Saturday, 23 June 2012

Alan Turing's Legacy

It's Alan Turing's 100th Anniversary today.

Interesting for me, since I live near Bletchley Park where he worked during the war. I recommend a visit there, its becoming something of a tourist attraction now after years of obscurity.

Born out of the needs of that war, Turing laid the ground work for both modern computation and cryptanalysis. Many other people helped that effort and have been forgotten, something not helped by people re-writing history in films like U-571 and other sensationalist material.

Originally, computers had just one use - mathematical computation. We might think he foresaw many things, but I don't think he even dreamed of the worlds of databases or graphics.
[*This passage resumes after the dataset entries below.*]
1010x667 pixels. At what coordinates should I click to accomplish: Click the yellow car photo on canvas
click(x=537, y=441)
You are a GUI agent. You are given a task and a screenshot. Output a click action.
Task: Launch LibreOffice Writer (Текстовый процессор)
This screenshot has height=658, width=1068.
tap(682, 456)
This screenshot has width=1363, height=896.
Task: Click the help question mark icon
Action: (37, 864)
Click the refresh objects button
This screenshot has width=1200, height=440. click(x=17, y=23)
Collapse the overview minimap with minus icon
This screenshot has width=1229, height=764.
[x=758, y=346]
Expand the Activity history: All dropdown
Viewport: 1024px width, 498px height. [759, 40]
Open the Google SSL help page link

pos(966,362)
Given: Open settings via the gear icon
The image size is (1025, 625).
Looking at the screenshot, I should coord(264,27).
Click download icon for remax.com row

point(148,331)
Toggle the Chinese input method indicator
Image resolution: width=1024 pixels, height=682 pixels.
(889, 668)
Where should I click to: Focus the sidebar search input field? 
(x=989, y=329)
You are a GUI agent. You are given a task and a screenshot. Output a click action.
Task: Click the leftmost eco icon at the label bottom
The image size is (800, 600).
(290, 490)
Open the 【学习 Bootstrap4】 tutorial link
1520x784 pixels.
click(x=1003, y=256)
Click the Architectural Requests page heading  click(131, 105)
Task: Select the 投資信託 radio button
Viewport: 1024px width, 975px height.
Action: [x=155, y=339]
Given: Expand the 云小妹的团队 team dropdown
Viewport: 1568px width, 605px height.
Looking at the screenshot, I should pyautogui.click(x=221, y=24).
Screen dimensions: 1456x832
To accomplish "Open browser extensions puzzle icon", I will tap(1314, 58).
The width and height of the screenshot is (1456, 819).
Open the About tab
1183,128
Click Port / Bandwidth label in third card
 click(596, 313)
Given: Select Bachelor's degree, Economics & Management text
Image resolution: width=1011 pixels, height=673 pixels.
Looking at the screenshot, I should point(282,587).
The level and complexity of "persistent computing" we now have in PostgreSQL would astound him, though he'd probably not make the distinction between the different layers of software and hardware that we do, only see the whole system working together as being amazing.

I like to think he'd be impressed with what we've done, but I'm also thinking he might observe how much more there is yet to achieve.

On a related note, I saw something that pointed out that Blade Runner predicted flying cars yet all the cops did with them was land next to a static payphone. I guess imagining mobile phones was a stretch too far. Yet we have the mobile phones, but not the flying cars.

Predicting the future is easy. Building it is harder and slower than we like; funding the future is the hardest part.  Turing would have done nothing without a budget, and sheer persistence.